* **What the task requires**: Can you lay out the stretch of the data below, from the line containing "The image size is (1270, 952)." through the end, as a JSON list of strings with one string per line and blank lines left out?

* **Data shown**:

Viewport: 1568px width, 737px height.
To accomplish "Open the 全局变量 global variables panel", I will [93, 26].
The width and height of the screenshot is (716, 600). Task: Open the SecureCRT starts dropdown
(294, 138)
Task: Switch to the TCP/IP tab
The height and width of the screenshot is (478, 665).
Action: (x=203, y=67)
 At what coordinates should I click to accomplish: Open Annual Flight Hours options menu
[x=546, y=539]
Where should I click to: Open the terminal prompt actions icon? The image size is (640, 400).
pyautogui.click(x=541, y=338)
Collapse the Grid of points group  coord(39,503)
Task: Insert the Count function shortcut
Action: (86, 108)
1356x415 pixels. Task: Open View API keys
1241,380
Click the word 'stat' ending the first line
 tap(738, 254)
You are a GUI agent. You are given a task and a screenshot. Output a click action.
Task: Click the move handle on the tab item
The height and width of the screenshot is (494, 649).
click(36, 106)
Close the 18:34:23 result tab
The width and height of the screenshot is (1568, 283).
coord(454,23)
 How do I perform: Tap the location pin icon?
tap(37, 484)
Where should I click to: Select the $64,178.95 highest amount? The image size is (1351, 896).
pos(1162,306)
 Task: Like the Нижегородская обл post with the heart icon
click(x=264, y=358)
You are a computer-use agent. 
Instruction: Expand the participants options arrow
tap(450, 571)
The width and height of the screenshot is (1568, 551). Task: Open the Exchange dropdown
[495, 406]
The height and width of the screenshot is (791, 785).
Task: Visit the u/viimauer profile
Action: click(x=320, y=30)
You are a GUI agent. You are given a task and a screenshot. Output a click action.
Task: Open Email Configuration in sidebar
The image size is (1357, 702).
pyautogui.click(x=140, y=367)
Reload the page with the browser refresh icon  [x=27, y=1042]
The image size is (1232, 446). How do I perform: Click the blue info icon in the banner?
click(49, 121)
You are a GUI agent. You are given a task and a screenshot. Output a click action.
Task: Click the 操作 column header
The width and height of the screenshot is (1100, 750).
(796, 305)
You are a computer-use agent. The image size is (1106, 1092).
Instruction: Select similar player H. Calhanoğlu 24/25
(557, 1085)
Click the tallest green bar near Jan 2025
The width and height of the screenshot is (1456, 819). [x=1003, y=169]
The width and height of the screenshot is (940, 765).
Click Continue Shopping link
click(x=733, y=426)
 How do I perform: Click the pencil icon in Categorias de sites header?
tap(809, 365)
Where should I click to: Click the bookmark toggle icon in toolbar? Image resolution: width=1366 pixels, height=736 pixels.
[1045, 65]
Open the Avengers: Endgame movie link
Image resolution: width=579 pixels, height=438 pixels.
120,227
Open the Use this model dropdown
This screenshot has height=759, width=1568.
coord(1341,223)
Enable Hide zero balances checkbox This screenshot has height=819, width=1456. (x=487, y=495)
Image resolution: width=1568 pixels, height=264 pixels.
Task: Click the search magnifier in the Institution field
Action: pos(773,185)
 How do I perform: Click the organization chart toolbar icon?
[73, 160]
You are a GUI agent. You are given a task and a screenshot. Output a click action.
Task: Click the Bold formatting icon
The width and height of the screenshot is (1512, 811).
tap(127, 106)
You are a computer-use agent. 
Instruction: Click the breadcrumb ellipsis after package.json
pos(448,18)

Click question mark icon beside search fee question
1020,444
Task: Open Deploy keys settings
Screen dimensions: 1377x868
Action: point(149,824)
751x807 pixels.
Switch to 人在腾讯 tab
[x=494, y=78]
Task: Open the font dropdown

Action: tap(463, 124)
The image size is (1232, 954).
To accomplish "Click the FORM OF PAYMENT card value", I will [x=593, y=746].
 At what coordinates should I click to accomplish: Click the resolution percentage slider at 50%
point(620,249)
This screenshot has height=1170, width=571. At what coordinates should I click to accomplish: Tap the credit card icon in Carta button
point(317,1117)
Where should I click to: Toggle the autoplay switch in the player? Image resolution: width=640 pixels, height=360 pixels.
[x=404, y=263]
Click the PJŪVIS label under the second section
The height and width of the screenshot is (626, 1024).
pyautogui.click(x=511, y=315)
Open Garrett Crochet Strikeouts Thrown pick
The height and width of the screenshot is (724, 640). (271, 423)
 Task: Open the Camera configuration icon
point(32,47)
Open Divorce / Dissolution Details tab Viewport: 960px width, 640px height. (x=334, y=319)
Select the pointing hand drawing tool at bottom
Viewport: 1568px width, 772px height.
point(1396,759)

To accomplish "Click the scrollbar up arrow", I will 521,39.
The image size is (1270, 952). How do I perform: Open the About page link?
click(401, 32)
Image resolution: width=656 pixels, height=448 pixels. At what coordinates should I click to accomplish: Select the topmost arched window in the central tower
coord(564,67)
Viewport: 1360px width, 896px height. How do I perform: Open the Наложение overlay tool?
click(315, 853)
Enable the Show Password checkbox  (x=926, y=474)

* **In response**:
[
  "The image size is (1270, 952). How do I perform: Open the About page link?",
  "click(401, 32)",
  "Image resolution: width=656 pixels, height=448 pixels. At what coordinates should I click to accomplish: Select the topmost arched window in the central tower",
  "coord(564,67)",
  "Viewport: 1360px width, 896px height. How do I perform: Open the Наложение overlay tool?",
  "click(315, 853)",
  "Enable the Show Password checkbox  (x=926, y=474)"
]